Instruções da tarefa – Devolva todas as linhas abaixo sem mudar nada nelas.

---------- Materiais do exercício ----------

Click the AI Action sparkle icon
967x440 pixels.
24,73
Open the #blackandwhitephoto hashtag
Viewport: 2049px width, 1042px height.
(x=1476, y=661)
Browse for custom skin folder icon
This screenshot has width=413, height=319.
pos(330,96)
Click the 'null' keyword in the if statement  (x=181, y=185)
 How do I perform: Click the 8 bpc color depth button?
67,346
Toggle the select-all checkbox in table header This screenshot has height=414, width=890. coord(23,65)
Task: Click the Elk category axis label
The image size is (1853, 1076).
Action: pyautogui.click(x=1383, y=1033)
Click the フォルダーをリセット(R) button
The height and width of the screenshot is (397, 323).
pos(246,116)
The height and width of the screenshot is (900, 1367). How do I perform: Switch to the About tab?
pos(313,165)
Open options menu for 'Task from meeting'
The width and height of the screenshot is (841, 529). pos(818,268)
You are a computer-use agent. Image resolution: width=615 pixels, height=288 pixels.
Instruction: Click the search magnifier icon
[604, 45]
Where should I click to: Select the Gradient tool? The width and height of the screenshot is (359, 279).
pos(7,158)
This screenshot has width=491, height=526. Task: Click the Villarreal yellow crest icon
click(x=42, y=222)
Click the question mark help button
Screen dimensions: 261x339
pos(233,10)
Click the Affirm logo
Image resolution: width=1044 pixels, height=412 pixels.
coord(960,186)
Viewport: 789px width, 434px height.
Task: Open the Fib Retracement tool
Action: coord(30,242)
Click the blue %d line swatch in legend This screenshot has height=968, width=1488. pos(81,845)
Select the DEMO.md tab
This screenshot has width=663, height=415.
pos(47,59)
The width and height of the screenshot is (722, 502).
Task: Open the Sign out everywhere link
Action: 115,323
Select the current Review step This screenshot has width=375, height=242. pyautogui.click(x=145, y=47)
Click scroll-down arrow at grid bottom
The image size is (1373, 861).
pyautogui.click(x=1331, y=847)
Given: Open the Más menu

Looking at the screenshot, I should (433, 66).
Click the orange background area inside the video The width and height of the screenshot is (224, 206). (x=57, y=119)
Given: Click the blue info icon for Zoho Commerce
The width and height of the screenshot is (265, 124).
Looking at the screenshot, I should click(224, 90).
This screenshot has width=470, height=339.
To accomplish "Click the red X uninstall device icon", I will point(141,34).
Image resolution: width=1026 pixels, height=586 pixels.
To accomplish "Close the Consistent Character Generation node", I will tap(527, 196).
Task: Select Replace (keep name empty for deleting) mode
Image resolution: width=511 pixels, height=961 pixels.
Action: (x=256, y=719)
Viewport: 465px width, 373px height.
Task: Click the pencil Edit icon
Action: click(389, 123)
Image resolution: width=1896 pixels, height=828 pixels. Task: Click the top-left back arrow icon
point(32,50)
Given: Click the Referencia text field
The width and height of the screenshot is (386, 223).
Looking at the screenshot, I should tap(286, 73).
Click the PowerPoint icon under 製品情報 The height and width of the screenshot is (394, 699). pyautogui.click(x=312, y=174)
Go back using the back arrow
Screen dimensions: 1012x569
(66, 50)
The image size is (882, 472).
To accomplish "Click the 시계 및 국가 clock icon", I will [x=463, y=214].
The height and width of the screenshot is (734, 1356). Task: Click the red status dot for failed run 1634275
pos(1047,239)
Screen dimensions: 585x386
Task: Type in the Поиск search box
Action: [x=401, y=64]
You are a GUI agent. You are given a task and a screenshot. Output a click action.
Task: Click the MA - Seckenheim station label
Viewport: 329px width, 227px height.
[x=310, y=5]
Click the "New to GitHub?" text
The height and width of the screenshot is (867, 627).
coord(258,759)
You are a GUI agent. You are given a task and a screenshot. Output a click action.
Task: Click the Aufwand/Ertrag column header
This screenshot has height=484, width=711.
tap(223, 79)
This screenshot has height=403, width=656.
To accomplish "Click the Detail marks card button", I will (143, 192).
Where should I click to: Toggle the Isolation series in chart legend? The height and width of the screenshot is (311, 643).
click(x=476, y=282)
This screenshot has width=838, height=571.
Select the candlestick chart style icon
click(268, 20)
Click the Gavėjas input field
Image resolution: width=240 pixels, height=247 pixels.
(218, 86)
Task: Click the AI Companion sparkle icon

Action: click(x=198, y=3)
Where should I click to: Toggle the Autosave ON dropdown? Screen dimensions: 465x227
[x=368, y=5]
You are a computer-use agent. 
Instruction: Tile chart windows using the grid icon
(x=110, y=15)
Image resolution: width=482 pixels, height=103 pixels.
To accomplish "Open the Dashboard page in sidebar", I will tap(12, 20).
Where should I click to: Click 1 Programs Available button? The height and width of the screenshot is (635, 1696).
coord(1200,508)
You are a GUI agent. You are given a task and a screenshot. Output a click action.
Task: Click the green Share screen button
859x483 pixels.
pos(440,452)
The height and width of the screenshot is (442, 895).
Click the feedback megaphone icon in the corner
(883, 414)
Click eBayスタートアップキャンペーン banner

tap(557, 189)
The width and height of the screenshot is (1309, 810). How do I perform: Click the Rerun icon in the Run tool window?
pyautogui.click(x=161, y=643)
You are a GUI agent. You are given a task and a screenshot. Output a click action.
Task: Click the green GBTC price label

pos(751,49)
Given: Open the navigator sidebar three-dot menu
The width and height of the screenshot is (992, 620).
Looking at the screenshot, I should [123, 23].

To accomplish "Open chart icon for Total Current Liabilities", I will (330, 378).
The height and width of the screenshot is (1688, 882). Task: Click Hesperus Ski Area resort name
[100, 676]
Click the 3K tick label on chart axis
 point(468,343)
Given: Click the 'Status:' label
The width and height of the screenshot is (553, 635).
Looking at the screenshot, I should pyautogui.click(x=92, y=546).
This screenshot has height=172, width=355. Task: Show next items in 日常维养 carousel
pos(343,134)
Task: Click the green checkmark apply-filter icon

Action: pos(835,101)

----------

Resultado do exercício –
Click the AI Action sparkle icon
967x440 pixels.
24,73
Open the #blackandwhitephoto hashtag
Viewport: 2049px width, 1042px height.
(x=1476, y=661)
Browse for custom skin folder icon
This screenshot has width=413, height=319.
pos(330,96)
Click the 'null' keyword in the if statement  (x=181, y=185)
 How do I perform: Click the 8 bpc color depth button?
67,346
Toggle the select-all checkbox in table header This screenshot has height=414, width=890. coord(23,65)
Task: Click the Elk category axis label
The image size is (1853, 1076).
Action: pyautogui.click(x=1383, y=1033)
Click the フォルダーをリセット(R) button
The height and width of the screenshot is (397, 323).
pos(246,116)
The height and width of the screenshot is (900, 1367). How do I perform: Switch to the About tab?
pos(313,165)
Open options menu for 'Task from meeting'
The width and height of the screenshot is (841, 529). pos(818,268)
You are a computer-use agent. Image resolution: width=615 pixels, height=288 pixels.
Instruction: Click the search magnifier icon
[604, 45]
Where should I click to: Select the Gradient tool? The width and height of the screenshot is (359, 279).
pos(7,158)
This screenshot has width=491, height=526. Task: Click the Villarreal yellow crest icon
click(x=42, y=222)
Click the question mark help button
Screen dimensions: 261x339
pos(233,10)
Click the Affirm logo
Image resolution: width=1044 pixels, height=412 pixels.
coord(960,186)
Viewport: 789px width, 434px height.
Task: Open the Fib Retracement tool
Action: coord(30,242)
Click the blue %d line swatch in legend This screenshot has height=968, width=1488. pos(81,845)
Select the DEMO.md tab
This screenshot has width=663, height=415.
pos(47,59)
The width and height of the screenshot is (722, 502).
Task: Open the Sign out everywhere link
Action: 115,323
Select the current Review step This screenshot has width=375, height=242. pyautogui.click(x=145, y=47)
Click scroll-down arrow at grid bottom
The image size is (1373, 861).
pyautogui.click(x=1331, y=847)
Given: Open the Más menu

Looking at the screenshot, I should (433, 66).
Click the orange background area inside the video The width and height of the screenshot is (224, 206). (x=57, y=119)
Given: Click the blue info icon for Zoho Commerce
The width and height of the screenshot is (265, 124).
Looking at the screenshot, I should click(224, 90).
This screenshot has width=470, height=339.
To accomplish "Click the red X uninstall device icon", I will point(141,34).
Image resolution: width=1026 pixels, height=586 pixels.
To accomplish "Close the Consistent Character Generation node", I will tap(527, 196).
Task: Select Replace (keep name empty for deleting) mode
Image resolution: width=511 pixels, height=961 pixels.
Action: (x=256, y=719)
Viewport: 465px width, 373px height.
Task: Click the pencil Edit icon
Action: click(389, 123)
Image resolution: width=1896 pixels, height=828 pixels. Task: Click the top-left back arrow icon
point(32,50)
Given: Click the Referencia text field
The width and height of the screenshot is (386, 223).
Looking at the screenshot, I should tap(286, 73).
Click the PowerPoint icon under 製品情報 The height and width of the screenshot is (394, 699). pyautogui.click(x=312, y=174)
Go back using the back arrow
Screen dimensions: 1012x569
(66, 50)
The image size is (882, 472).
To accomplish "Click the 시계 및 국가 clock icon", I will [x=463, y=214].
The height and width of the screenshot is (734, 1356). Task: Click the red status dot for failed run 1634275
pos(1047,239)
Screen dimensions: 585x386
Task: Type in the Поиск search box
Action: [x=401, y=64]
You are a GUI agent. You are given a task and a screenshot. Output a click action.
Task: Click the MA - Seckenheim station label
Viewport: 329px width, 227px height.
[x=310, y=5]
Click the "New to GitHub?" text
The height and width of the screenshot is (867, 627).
coord(258,759)
You are a GUI agent. You are given a task and a screenshot. Output a click action.
Task: Click the Aufwand/Ertrag column header
This screenshot has height=484, width=711.
tap(223, 79)
This screenshot has height=403, width=656.
To accomplish "Click the Detail marks card button", I will (143, 192).
Where should I click to: Toggle the Isolation series in chart legend? The height and width of the screenshot is (311, 643).
click(x=476, y=282)
This screenshot has width=838, height=571.
Select the candlestick chart style icon
click(268, 20)
Click the Gavėjas input field
Image resolution: width=240 pixels, height=247 pixels.
(218, 86)
Task: Click the AI Companion sparkle icon

Action: click(x=198, y=3)
Where should I click to: Toggle the Autosave ON dropdown? Screen dimensions: 465x227
[x=368, y=5]
You are a computer-use agent. 
Instruction: Tile chart windows using the grid icon
(x=110, y=15)
Image resolution: width=482 pixels, height=103 pixels.
To accomplish "Open the Dashboard page in sidebar", I will tap(12, 20).
Where should I click to: Click 1 Programs Available button? The height and width of the screenshot is (635, 1696).
coord(1200,508)
You are a GUI agent. You are given a task and a screenshot. Output a click action.
Task: Click the green Share screen button
859x483 pixels.
pos(440,452)
The height and width of the screenshot is (442, 895).
Click the feedback megaphone icon in the corner
(883, 414)
Click eBayスタートアップキャンペーン banner

tap(557, 189)
The width and height of the screenshot is (1309, 810). How do I perform: Click the Rerun icon in the Run tool window?
pyautogui.click(x=161, y=643)
You are a GUI agent. You are given a task and a screenshot. Output a click action.
Task: Click the green GBTC price label

pos(751,49)
Given: Open the navigator sidebar three-dot menu
The width and height of the screenshot is (992, 620).
Looking at the screenshot, I should [123, 23].

To accomplish "Open chart icon for Total Current Liabilities", I will (330, 378).
The height and width of the screenshot is (1688, 882). Task: Click Hesperus Ski Area resort name
[100, 676]
Click the 3K tick label on chart axis
 point(468,343)
Given: Click the 'Status:' label
The width and height of the screenshot is (553, 635).
Looking at the screenshot, I should pyautogui.click(x=92, y=546).
This screenshot has height=172, width=355. Task: Show next items in 日常维养 carousel
pos(343,134)
Task: Click the green checkmark apply-filter icon

Action: pos(835,101)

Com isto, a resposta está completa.